O ápice da ideia de se despir veio com um convite para alunos e ex-alunos irem com a professora até a praia naturista de Abricó. Caminhar com pernas de pau na areia e se deixar ser visto e ver o outro sem roupas. A prática atrai cada vez mais interessados que não querem, apenas, aprender a técnica de subir em uma estrutura de madeira, seja da altura que for. Mas, sim, ávidos por ter consciência sobre seu corpo e suas potencialidades.
Quando questionada sobre o motivo de vermos mais mulheres que homens em pernas de pau, Raquel Potí aprofunda ainda mais na proposta de se colocar em posição vulnerável. E não apenas pela altura e medo de queda.
– Estar sendo visto amedronta. E os homens escondem muitas emoções, sentimentos. E, ali, é um lugar de vulnerabilidade. Você se encontra com medos e situações que não quer entrar em contato. Vou ser visto. Mas o que vai ser visto? Eu quero ser visto?
E, além disso, no Rio de Janeiro, a perna de pau é protagonizada por mulheres na gestão. São mulheres que dão oficina, que ensinam. Não são homens. São mulheres que estão gerindo a história da perna de pau na cidade e isso faz com que esse ambiente seja muito acolhedor para mulheres.
Fátima Cajueiro foi aluna de Potí. Na primeira aula, a dificuldade de se manter marchando em cima da perna era enorme. Algumas quedas depois, a professora se aproximou e disse:
– Até quando você vai se abandonar?
A proposta de autorreflexão surtiu efeito imediato. Fátima precisava ter mais autoconfiança, mas, também, mudar a perspectiva do seu olhar. Afinal, perna de pau é sobre ser visto, mas também sobre ver a partir de outra perspectiva, segundo Fátima.
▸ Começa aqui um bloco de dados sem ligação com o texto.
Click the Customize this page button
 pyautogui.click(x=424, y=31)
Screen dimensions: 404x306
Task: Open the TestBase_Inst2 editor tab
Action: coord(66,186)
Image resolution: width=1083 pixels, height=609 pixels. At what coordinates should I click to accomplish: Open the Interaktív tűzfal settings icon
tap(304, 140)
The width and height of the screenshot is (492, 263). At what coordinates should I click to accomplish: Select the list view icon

– Eu marchei e pensei, eu não vou mais me abandonar. Aí eu comecei a olhar para frente. Não olhava mais para o chão, olhava para a Baía (de Guanabara). A gente passa por processo de reflexão, de quanto a gente esquece da gente. Quando a gente se deixa caído no chão, fica se arrastando. A vida é um pouco assim se a gente não ficar atento.
Ser pernalta é para todos. E não apenas para os pássaros de pernas longa ou pessoas saradas. É para todas as idades, para todos os tipos de corpos. Cada aluno que se forma nas aulas da Potí se tona um passarinho.
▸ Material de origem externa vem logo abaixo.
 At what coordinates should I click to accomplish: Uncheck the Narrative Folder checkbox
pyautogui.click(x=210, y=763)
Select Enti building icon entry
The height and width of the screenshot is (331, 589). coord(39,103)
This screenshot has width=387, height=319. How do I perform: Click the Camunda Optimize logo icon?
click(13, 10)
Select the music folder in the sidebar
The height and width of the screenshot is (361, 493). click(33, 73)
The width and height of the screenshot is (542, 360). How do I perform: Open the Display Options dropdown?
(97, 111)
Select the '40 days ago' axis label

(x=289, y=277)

– As pessoas chegam lá pequenas, encolhidas, com medo, com vários padrões, com vários receios, com vários limites, com julgamentos. E elas vão abrir as asas delas e voar. O que a gente vê nas oficinas são pessoas abrindo as asas.
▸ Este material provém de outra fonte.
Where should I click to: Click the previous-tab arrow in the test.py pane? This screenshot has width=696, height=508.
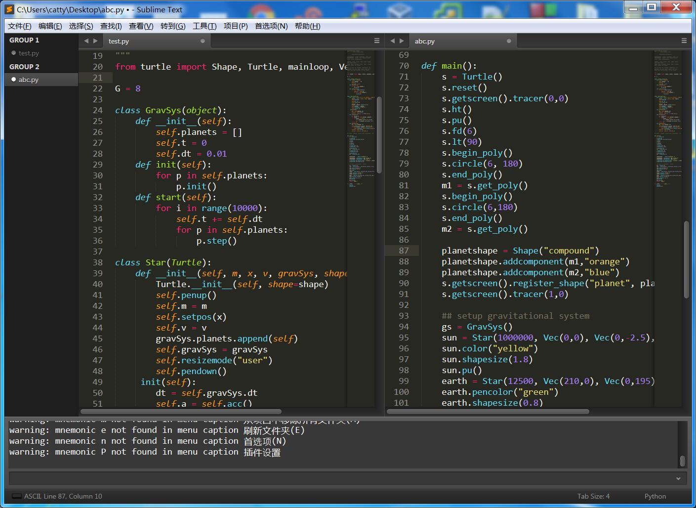click(x=86, y=41)
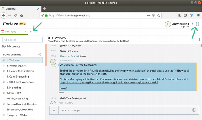Switch to the Messaging tab

(11, 31)
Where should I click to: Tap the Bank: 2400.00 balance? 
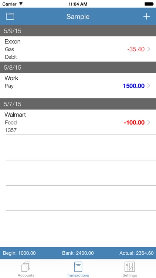click(x=78, y=253)
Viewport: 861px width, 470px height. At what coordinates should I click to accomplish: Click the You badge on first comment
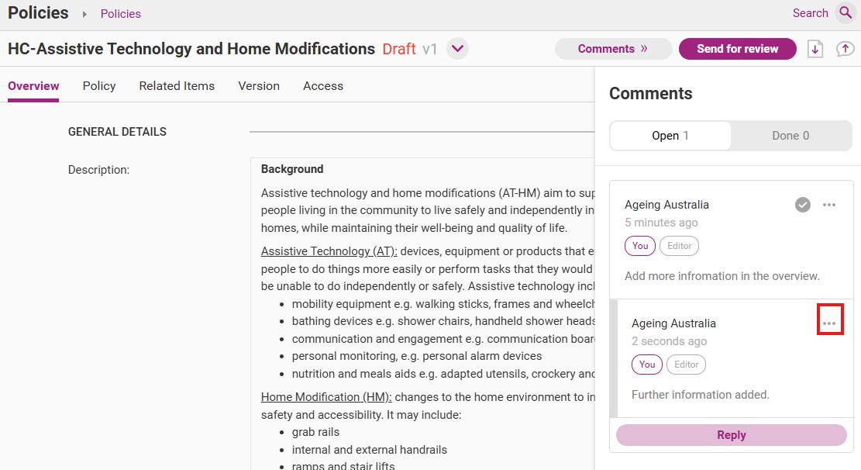(x=639, y=246)
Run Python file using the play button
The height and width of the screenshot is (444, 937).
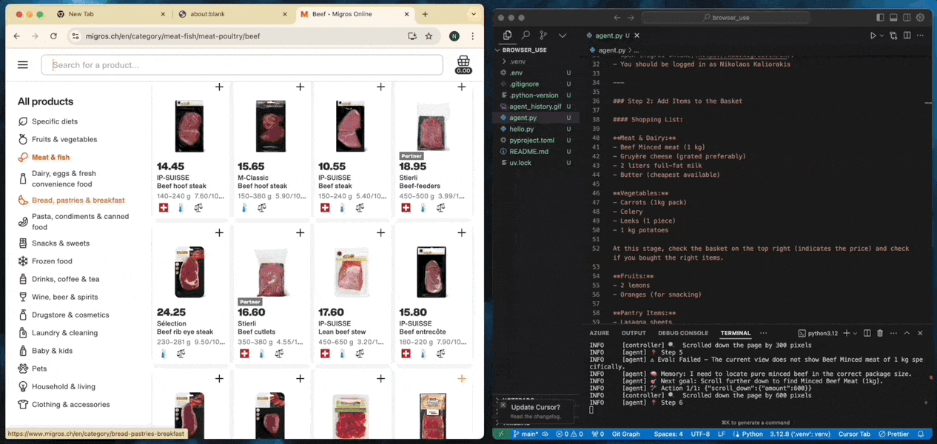[x=873, y=36]
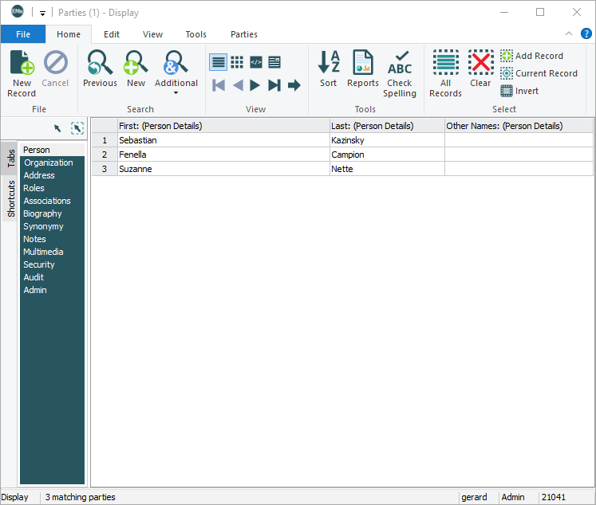Image resolution: width=596 pixels, height=505 pixels.
Task: Switch to the Shortcuts side tab
Action: pyautogui.click(x=11, y=198)
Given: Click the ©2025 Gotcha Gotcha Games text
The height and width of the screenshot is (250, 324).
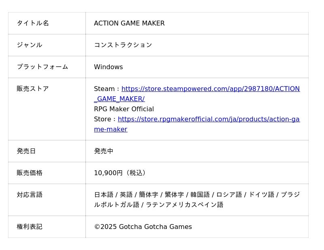Looking at the screenshot, I should [143, 227].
Encantados são os que assistem, encantados são os seres míticos representados nas fantasias, encantados são todos que desafiam a gravidade para se colocarem distantes do chão, mas próximos de si mesmos.
– Depois que você é tocado pelo encanto, não tem volta. É um perigo. Porque nunca mais você vai conseguir não colocar sua energia de alguma forma fidedigna com sua energia vital, com sua vida, com sua história – diz, rindo, Raquel Potí, encantada ela mesma há anos pela potência da perna de pau.